* _Exercise tasks_
#1 Write out the passage of the cocktail robot article from "Pretty great, whether" to "make one yourself.".
#2 Render this sentence from the cocktail robot article in Spanish: "“What I’ve unintentionally done here is make a drink machine that you can skin however you like,” Ball explains in the second video."

* _Text provided_
========================

Good news: There’s apparently something called the Cocktail Robotics Grand Challenge, which is pretty much exactly what it sounds like. Bad news: This year’s edition got canceled due to the ongoing COVID-19 pandemic. But that hasn't stopped creators from showing off their drink slingin' machines online for those of us looking for any excuse to booze it up at home.
Donald Ball of Maker Project Lab intended to enter this year’s contest with a contraption inspired by the sci-fi classic, Blade Runner, imagining a cocktail assistant as designed by the same Voight-Kampff company responsible for the human / replicant testing device used in the original film. The result is the VK-01 Off-World Bartender, and it's a piece of retrowave perfection, complete with smoky neon-lighting, analog buttons, and a video screen featuring vintage ads of Orson Welles hawking Japanese whiskey set to the Shinjuku subway station jingle.
Pretty great, whether you're a human or a rogue replicant, right? And if that isn’t nifty enough, Ball uploaded another video showcasing the time and energy that went into making his prototype, revealing he’s spent over eight months working on getting everything running smoothly.
More dystopian drink dispensers, please — Thankfully, the VK-01 isn't a one-of-a-kind machine, provided you have the free time, materials, and inclination to make one yourself.
“What I’ve unintentionally done here is make a drink machine that you can skin however you like,” Ball explains in the second video.
Build your own — Ball also posted his detailed plans on Instructables for anyone dedicated enough to make their own cyberpunk beverage dispenser, although he admits it’s “a bit of a beast” to construct, requiring (among other ingredients) two Raspberry Pi’s, two Arduinos, one ESP 8266 board, as well as access to a 3D printer and laser etcher. Thankfully, Ball already troubleshot most of the harder design problems for us, including getting the machine to actually know when a cup is or isn't in place and ready for booze. Which, you know, is kinda important.

========================

(Stored records)
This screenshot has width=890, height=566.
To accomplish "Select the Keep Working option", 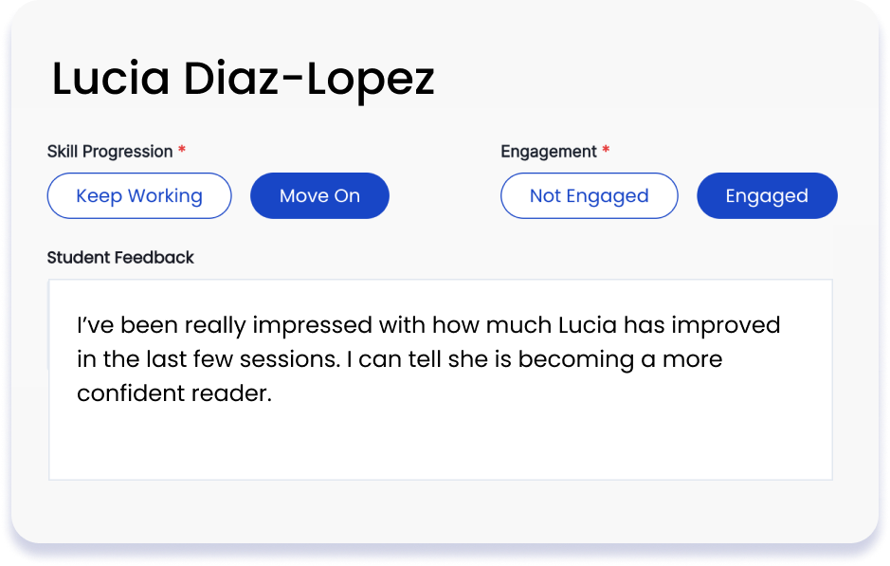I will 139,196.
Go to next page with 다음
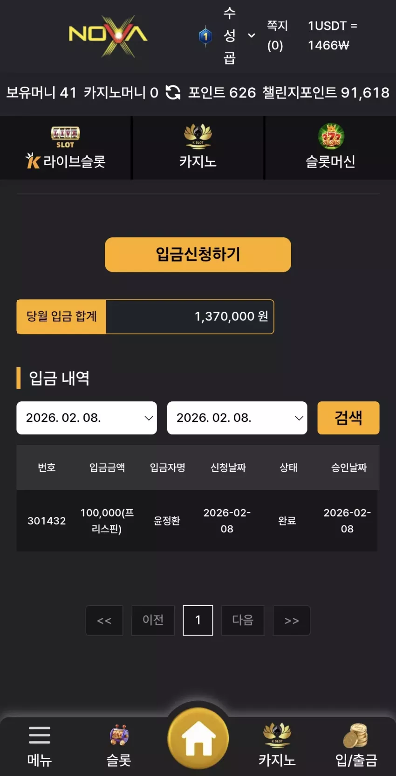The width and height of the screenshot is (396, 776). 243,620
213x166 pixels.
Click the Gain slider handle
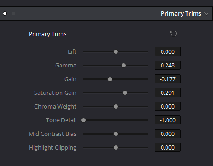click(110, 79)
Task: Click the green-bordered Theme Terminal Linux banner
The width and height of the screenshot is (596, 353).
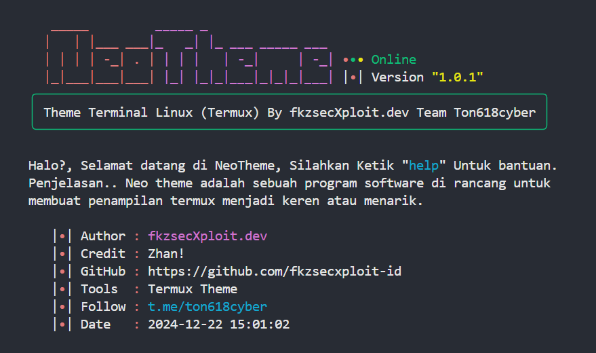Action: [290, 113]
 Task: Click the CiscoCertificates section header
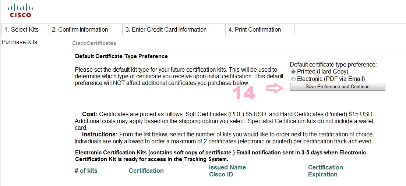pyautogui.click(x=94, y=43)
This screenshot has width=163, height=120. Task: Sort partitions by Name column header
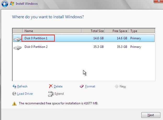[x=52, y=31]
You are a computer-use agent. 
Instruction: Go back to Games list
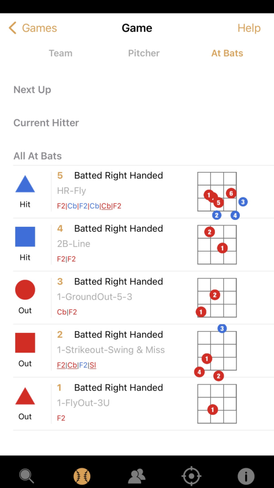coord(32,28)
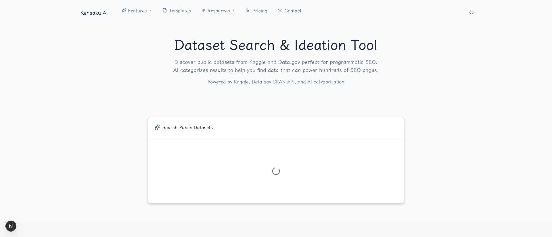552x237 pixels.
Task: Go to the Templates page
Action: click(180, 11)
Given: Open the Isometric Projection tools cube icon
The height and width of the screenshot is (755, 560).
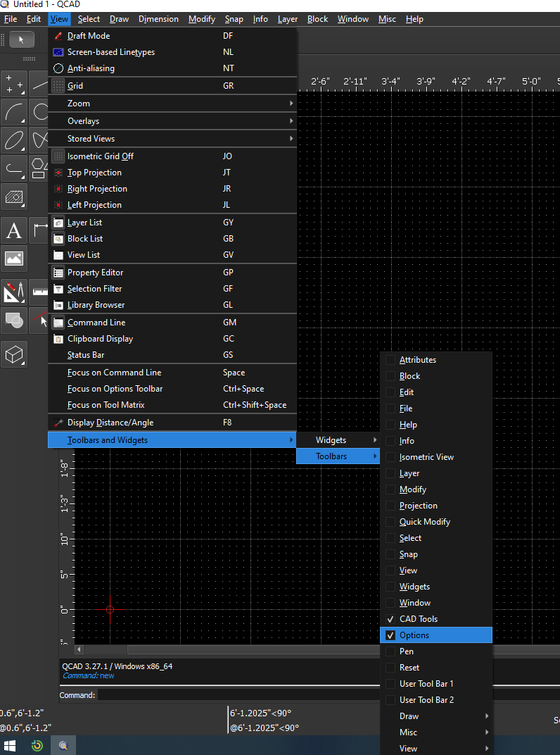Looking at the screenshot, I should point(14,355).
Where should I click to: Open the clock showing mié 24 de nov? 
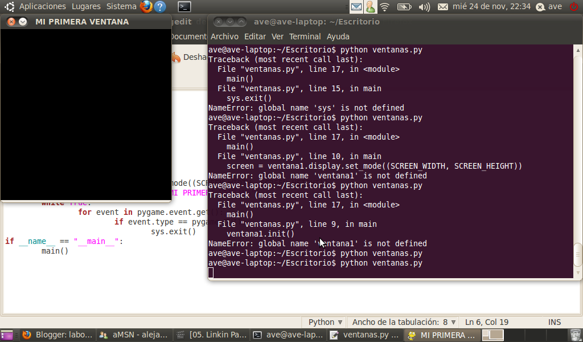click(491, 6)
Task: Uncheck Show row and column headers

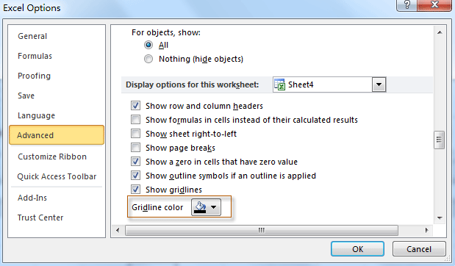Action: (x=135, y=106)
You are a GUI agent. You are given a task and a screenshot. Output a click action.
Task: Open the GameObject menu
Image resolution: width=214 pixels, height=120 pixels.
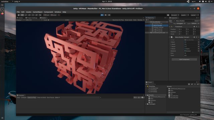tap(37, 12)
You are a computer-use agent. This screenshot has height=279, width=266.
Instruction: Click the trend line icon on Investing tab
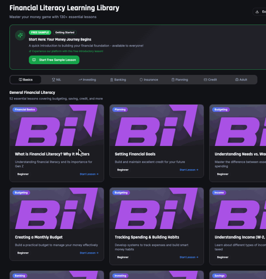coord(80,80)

========================

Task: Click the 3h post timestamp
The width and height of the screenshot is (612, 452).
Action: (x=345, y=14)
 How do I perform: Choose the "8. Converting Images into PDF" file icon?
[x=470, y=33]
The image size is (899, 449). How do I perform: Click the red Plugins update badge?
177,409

========================

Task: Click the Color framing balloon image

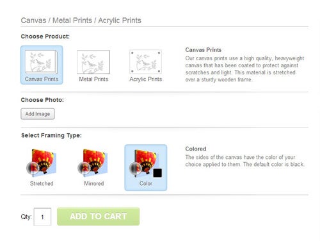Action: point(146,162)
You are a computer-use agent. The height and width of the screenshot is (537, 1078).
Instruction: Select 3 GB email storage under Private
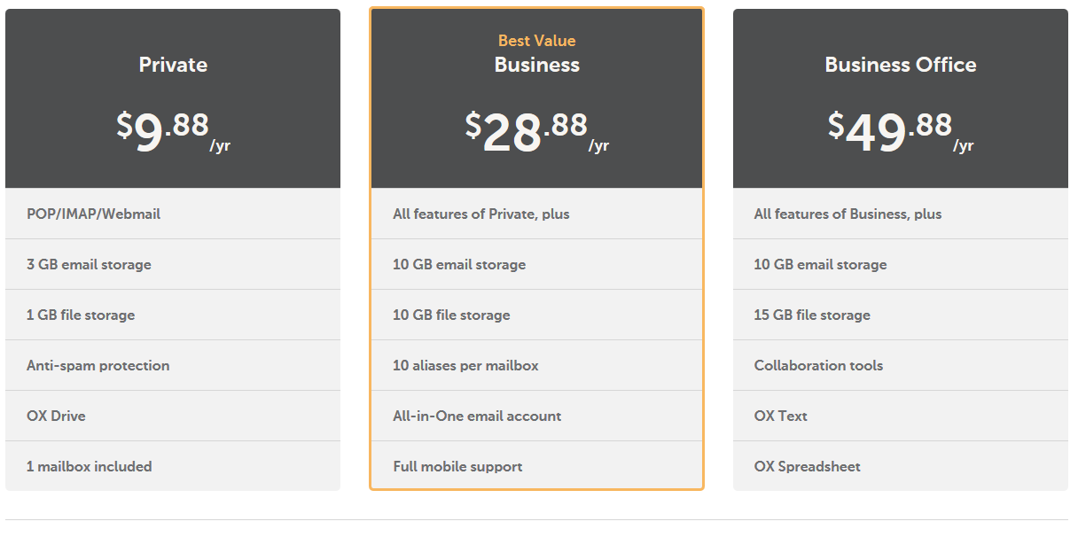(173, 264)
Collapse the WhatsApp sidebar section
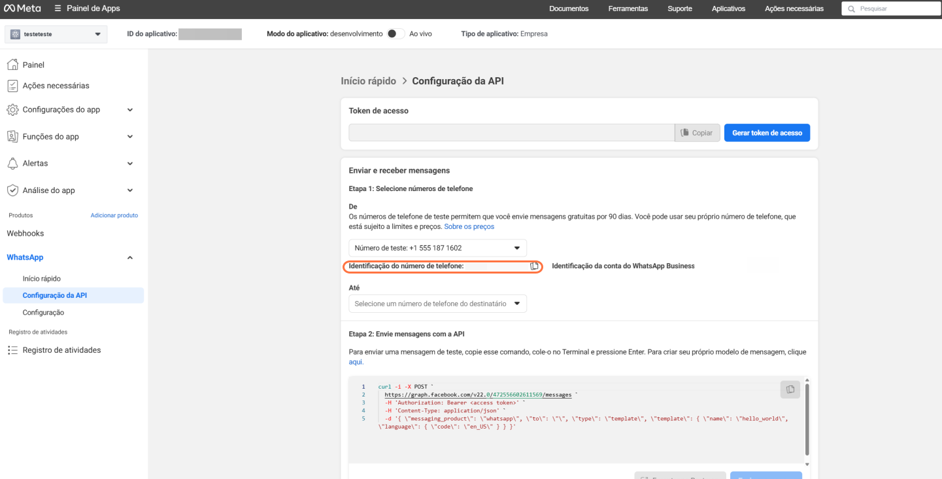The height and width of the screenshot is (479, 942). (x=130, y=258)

========================

* _Answer list_
#1
Pretty great, whether you're a human or a rogue replicant, right? And if that isn’t nifty enough, Ball uploaded another video showcasing the time and energy that went into making his prototype, revealing he’s spent over eight months working on getting everything running smoothly.
More dystopian drink dispensers, please — Thankfully, the VK-01 isn't a one-of-a-kind machine, provided you have the free time, materials, and inclination to make one yourself.

#2 «Lo que he hecho aquí sin querer es crear una máquina de bebidas a la que puedes cambiarle la apariencia como quieras», explica Ball en el segundo video.